Parse Markdown into an abstract syntax tree (AST):

from comrak import ExtensionOptions, Document, Text, Paragraph, parse_document

extension_options = ExtensionOptions(front_matter_delimiter = "---")

md_content = """---
This is a text in FrontMatter
---

Hello, Markdown!
"""

x = parse_document(md_content, extension_options)
assert isinstance(x.node_value, Document)
assert not hasattr(x.node_value, "value")
assert len(x.children) == 2

assert isinstance(x.children[0].node_value, FrontMatter)
assert isinstance(x.children[0].node_value.value, str)
assert x.children[0].node_value.value.strip() == "---\nThis is a text in FrontMatter\n---"

assert isinstance(x.children[1].node_value, Paragraph)
assert len(x.children[1].children) == 1
assert isinstance(x.children[1].children[0].node_value, Text)
assert isinstance(x.children[1].children[0].node_value.value, str)
assert x.children[1].children[0].node_value.value == "Hello, Markdown!"

format_html

Format an AST back to HTML:

from comrak import parse_document, format_html

p = parse_document("> Greentext blockquote requires a space after `>`")

format_html(p)
# '<blockquote>\n<p>Greentext blockquote requires a space after <code>&gt;</code></p>\n</blockquote>\n'

format_commonmark

Format an AST back to CommonMark:

from comrak import parse_document, format_commonmark

p = parse_document("> Greentext blockquote requires a space after `>`")

format_commonmark(p)
# '> Greentext blockquote requires a space after `>`\n'

format_xml

Format an AST back to XML:

from comrak import parse_document, format_xml

p = parse_document("> Greentext blockquote requires a space after `>`")

format_xml(p)
# '<?xml version="1.0" encoding="UTF-8"?>\n<!DOCTYPE document SYSTEM "CommonMark.dtd">\n<document xmlns="http://commonmark.org/xml/1.0">\n  <block_quote>\n    <paragraph>\n      <text xml:space="preserve">Greentext blockquote requires a space after </text>\n      <code xml:space="preserve">&gt;</code>\n    </paragraph>\n  </block_quote>\n</document>\n'

Options

All options are exposed in a simple manner and can be used with all functions.

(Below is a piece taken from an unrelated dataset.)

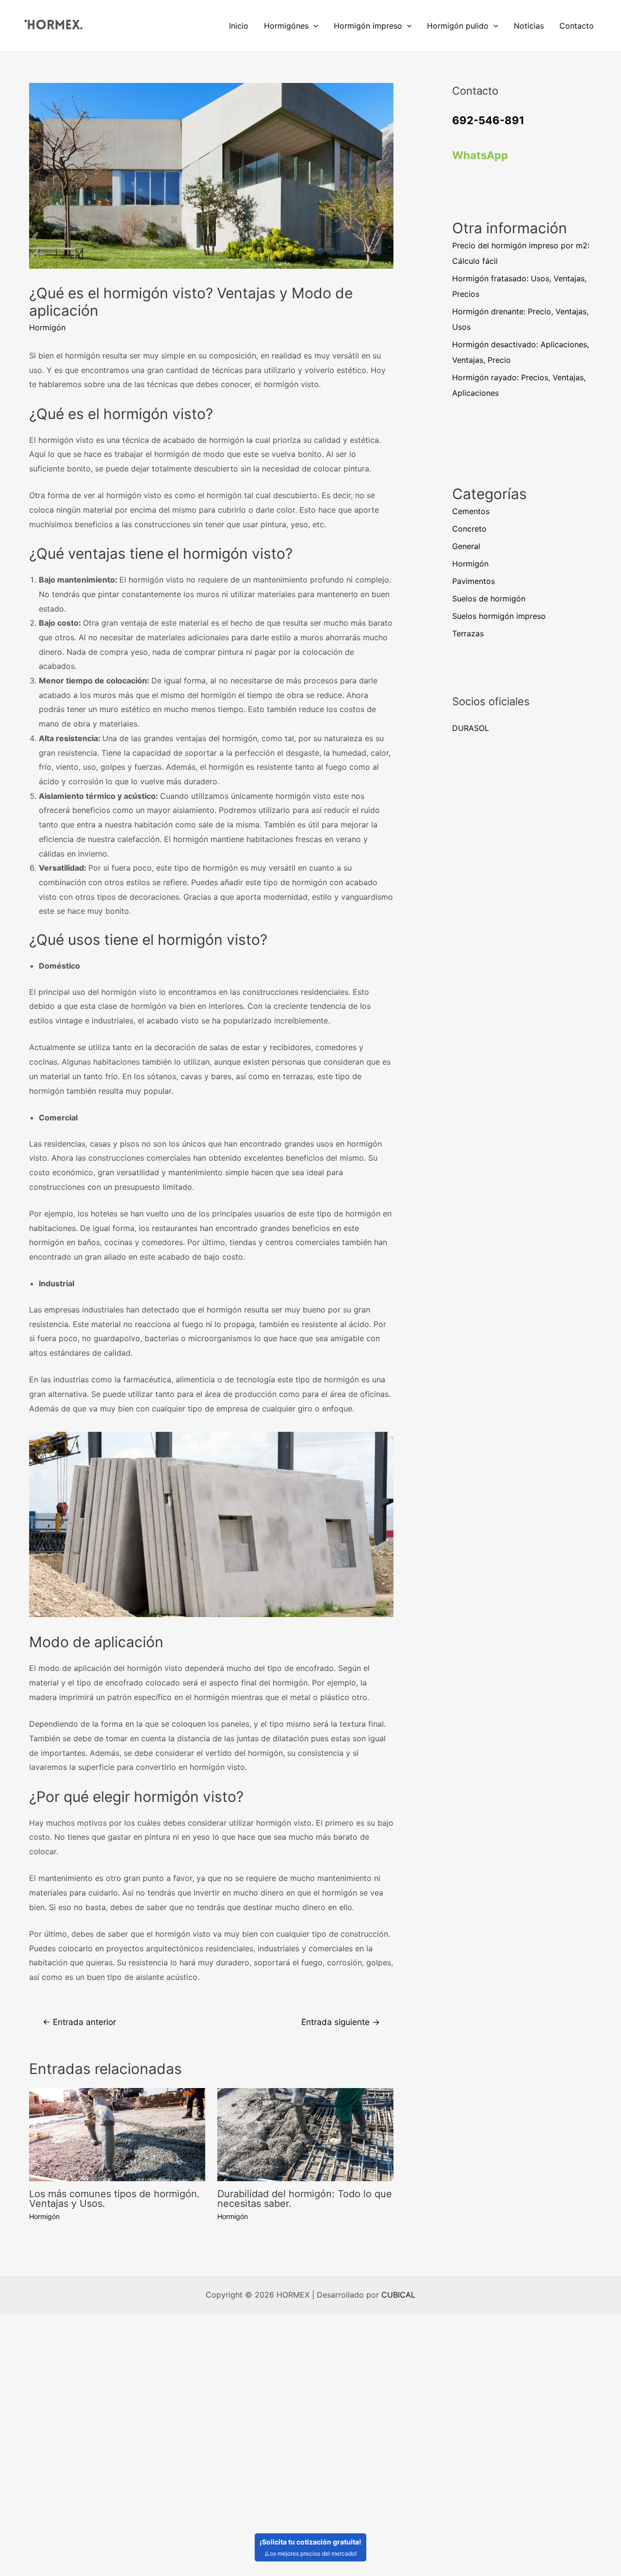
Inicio (238, 26)
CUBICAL (398, 2295)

Refer to the Comrak docs for all available options.

Benchmarks

Tested with small (8 lines) and medium (1200 lines) markdown strings

Contributing

Maintained by Martin005. Contributions welcome!

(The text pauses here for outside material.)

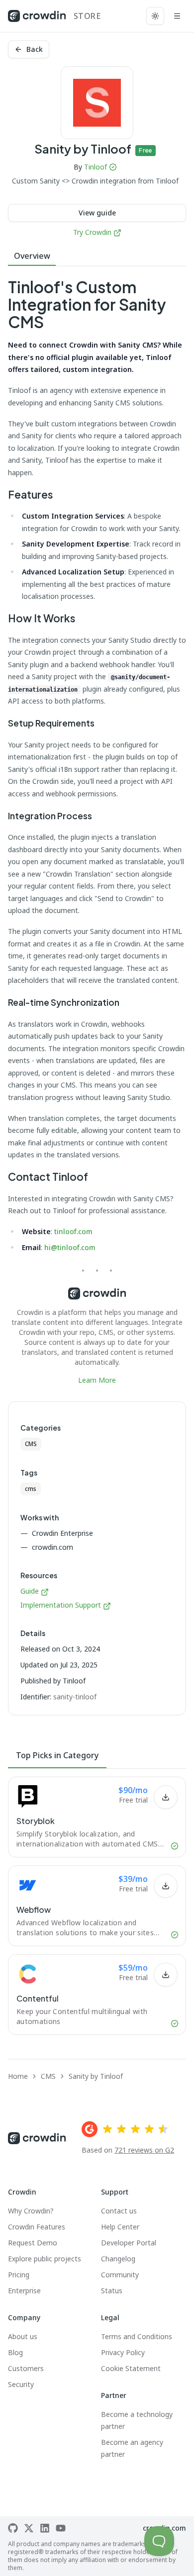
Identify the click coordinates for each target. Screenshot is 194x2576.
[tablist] (97, 256)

  1. Issues & Discussions: Please open a GitHub issue or discussion for bugs, feature requests, or questions.
  2. Pull Requests: PRs are welcome!
    • Install the dev extra (e.g. with uv: uv pip install -e .[dev])
    • Run tests (when available) and include updates to docs or examples if relevant.
    • If reporting a bug, please include the version and the error message/traceback if available.

License

Licensed under the 2-Clause BSD License. See LICENSE for all the details.